ハルス(Russell A. Hulse)(読み)はるす(英語表記)Russell A. Hulse

日本大百科全書(ニッポニカ) の解説

ハルス(Russell A. Hulse)
はるす
Russell A. Hulse
(1950― )

アメリカの天文学者物理学者ニューヨーク生まれ。ブロンクス科学高校時代に望遠鏡づくりに興味を覚え、古いテレビの部品などを使って電波望遠鏡を両親の別荘で自作したが失敗する。物理学、天文学、電子機器の開発のなかから、大学では物理学を専攻することに決め、クーパーユニオン大学を1970年に卒業。マサチューセッツ大学では大学院生としてJ・テーラーの指導を受け、1975年に博士号を取得した。

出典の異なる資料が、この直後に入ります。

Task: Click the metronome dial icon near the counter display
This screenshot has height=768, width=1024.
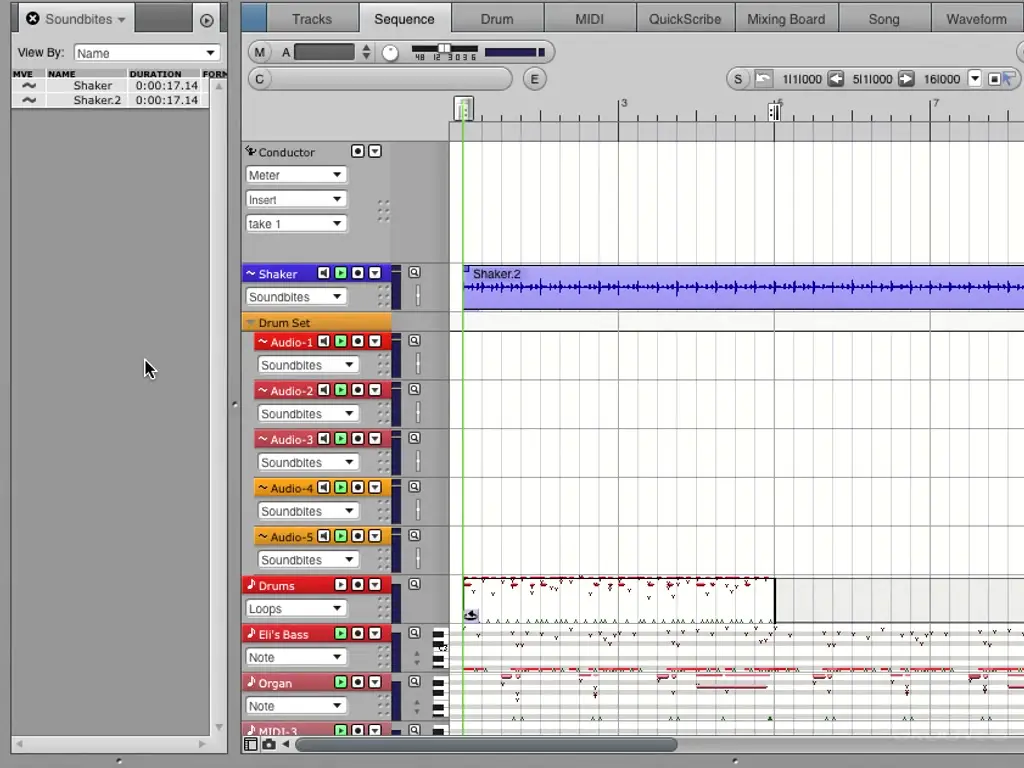Action: (x=390, y=51)
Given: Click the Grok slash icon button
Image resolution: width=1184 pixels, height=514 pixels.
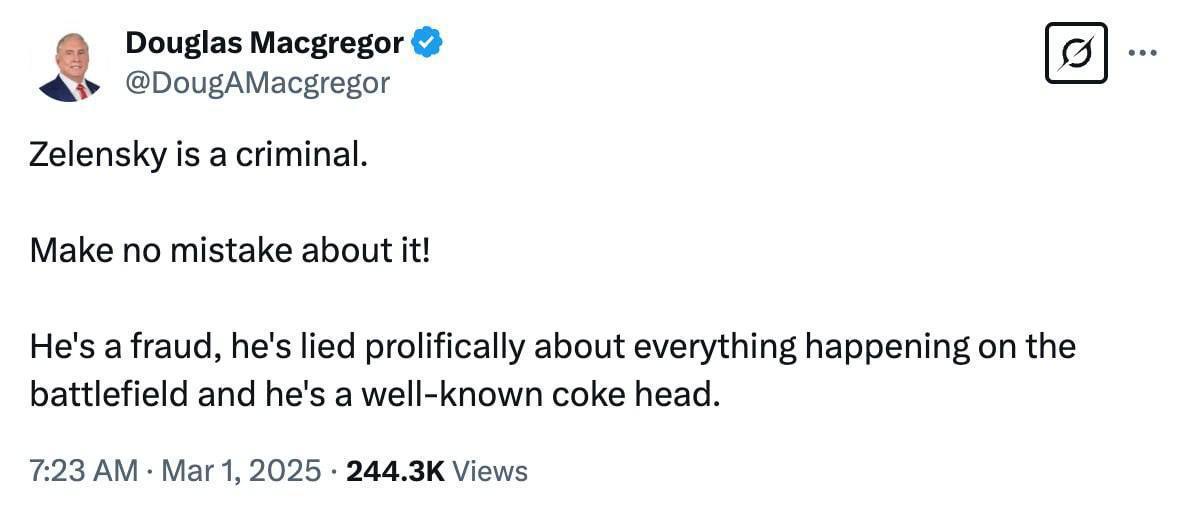Looking at the screenshot, I should [x=1075, y=53].
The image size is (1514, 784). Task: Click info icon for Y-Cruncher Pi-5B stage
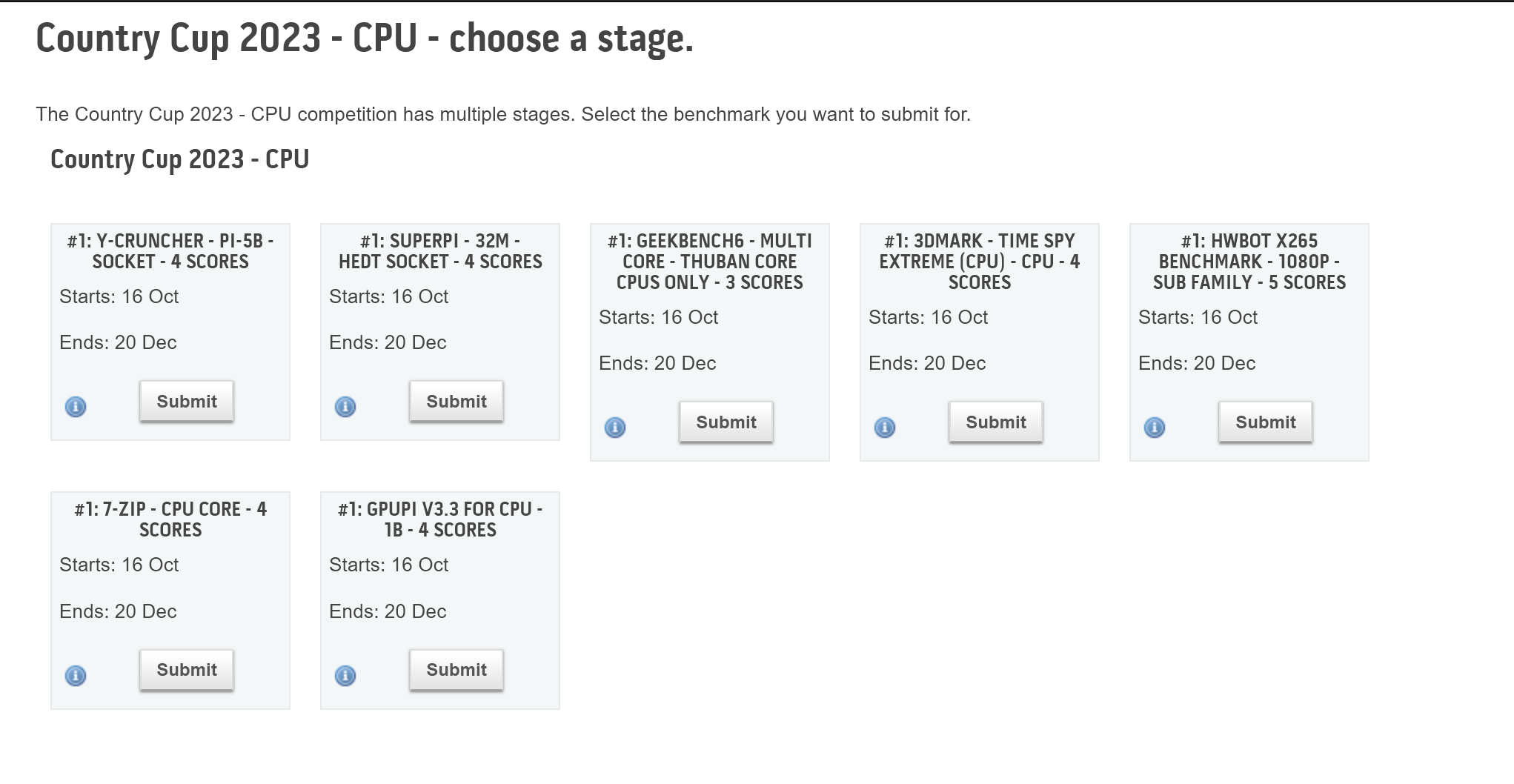pyautogui.click(x=76, y=407)
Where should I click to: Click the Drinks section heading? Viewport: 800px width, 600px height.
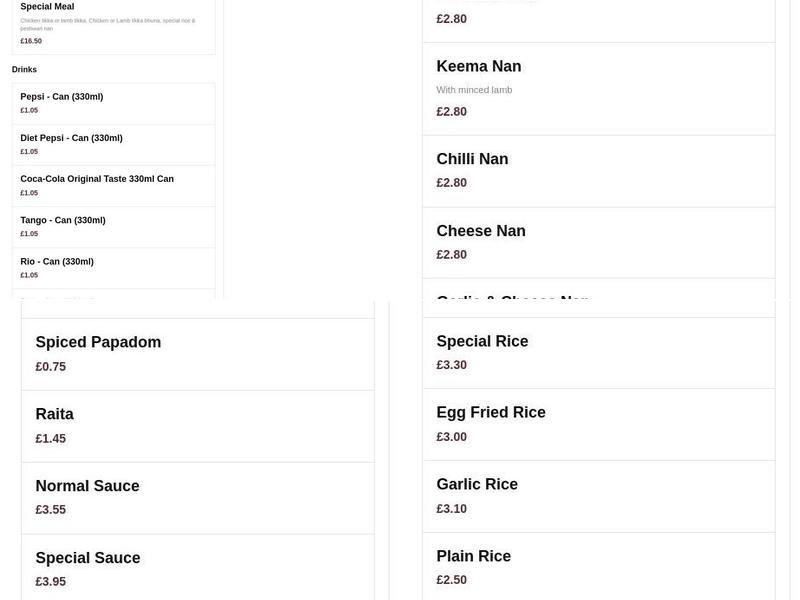24,69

 大学院生時代である1974年に、テーラーとともに「連星パルサー」という新しい天体を発見した。周期的に電波をだす中性子星であるパルサーが、中性子星を相方として互いの周りを回っているのが連星パルサーである。パルサー自体はすでに発見されていたが、それが連星をなしていることが新発見であった。この発見についての論文は1978年に発表され、連星パルサーが徐々にエネルギーを失う過程を詳細に観測することで、アインシュタインの一般相対性理論で予言されている「重力波」の存在が間接的に確認された。新種のパルサーの発見により、天文学だけでなく、重力研究にも新しい領域を開拓したことが高く評価され、1993年にテーラーと共同ノーベル物理学賞を受賞した。